Oh, Clara, this is too uncanny! A group of us is getting together to read Thornton Wilder's play 'A Long Christmas Dinner' and we've asked everyone to think about what food 'makes' Christmas happen for them. Your post fits right in.

Mine would be my Mom's Kiffle cookie...a diamond-shaped dough filled with crushed nuts, sprinkled w sugar before baking. She would only make these at Christmas...because of the amount of time they take.

Natalie Servant said...

I was just checking with my husband last night to find out what food meant Christmas to him & it seems we'll be having ham at some point. For me it's mince pies, but fruit cake is wonderful too. Any chance you'd share your recipe?

Jennifer said...

Awww - you made me cry! What a wonderful story that you're channeling Grandma. I think that food is one of the most powerful ties to happy memories, family traditions, and loved ones. I inherited my Grandma's krumkake iron and I recently resurrected her holiday tradition of making them every Christmas. They take SO LONG to make that I now appreciate tenfold the love and effort she put into making them for us each year.

Thanks so much for the wonderful story. *Hugs*

besshaile said...

yes. I do. It's not a fruit cake but a version of Charlotte Russe that we called Ice Box Cake. Upright, stalwart, soft lady fingers made of sponge cake, surrounding kirsch flavored chocolate mousse and separating that from inches and inches of stiff whipped cream strongly flavored with vanilla. All was dotted with well drained maraschino cherries. In those old days before our child-centric times, grown-ups got the first slices, evilly claiming "I'll have 3 fingers" and "I'll have 4". Big eyed children stared in dismay as the cake shrank till there was nothing left. Happily, my grandmother would enter from the kitchen with the second golden, pink and white crown of deliciousness. No mother ever let a child (and there were 18 of us) have more than 2 fingers'worth but no child ever had to share, either.

ZippyZinnia said...

I do...my grandfather's persimmon pudding. Every Thanksgiving, I would walk in the door to the smell of the pudding cooling on the counter. Warm or cold, it was and still is the most delicious food I've ever eaten. Most "puddings" are made more as a cake but Grandpa's was truly a pudding. I finally found a recipe similar to his. While it's not quite the same, the smell, color and taste almost take me back to my childhood.

Karen said...

Mom would make a yeasted sweet bread, sort of a Lutheran Challah - from a recipe she got from her mom's mom.

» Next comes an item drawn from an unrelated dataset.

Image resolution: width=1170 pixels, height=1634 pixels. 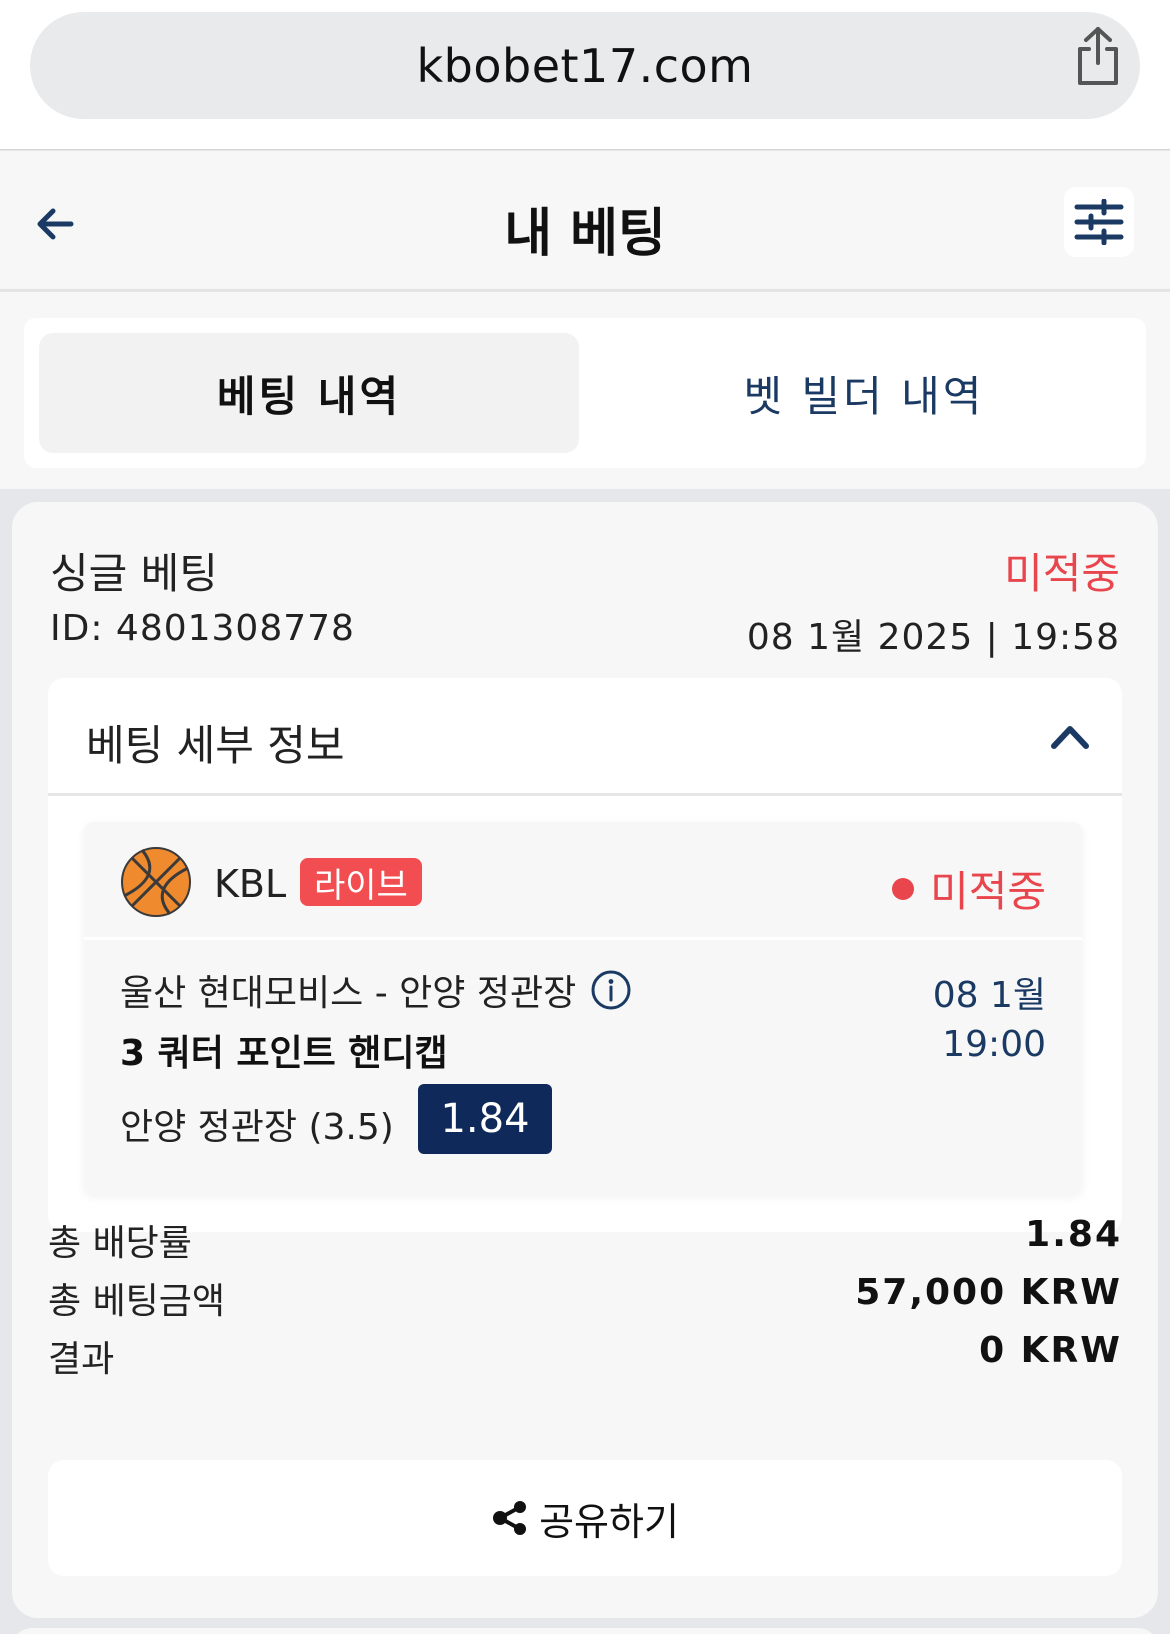 I want to click on summary-label: 결과, so click(x=82, y=1360).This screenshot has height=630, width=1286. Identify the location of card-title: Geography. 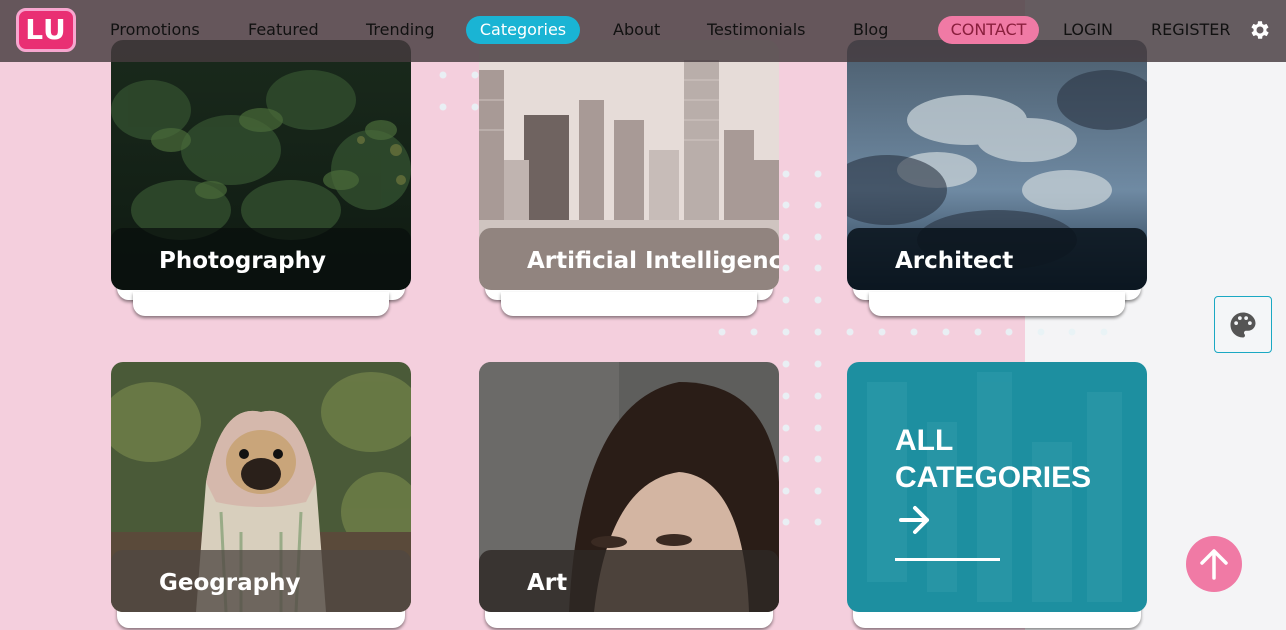
(230, 583).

It would have been a real treat in WWII Germany...
With raisins rolled into the dough, and an egg wash once it had been braided and risen.

It's the only thing I can imagine eating on Christmas morning.

This year, I realized that no one else in our four separate family households would have the skills or time to bake it, so I'm making four loaves as part of our Christmas Eve gifts. The storebought gifts are minimal and practical this year - but everyone's getting a little handknit something, and a loaf of Christmas morning bread.

Amy McWeasel said...

My Meemaw's candy cane cookies mean Christmas to me. I've never been able to duplicate the dainty little twisted canes like she could make, so I've resorted to making round cookies instead. The taste is the same, but... someday, I'll have to master the twisted cane shapes to really honor my Meemaw.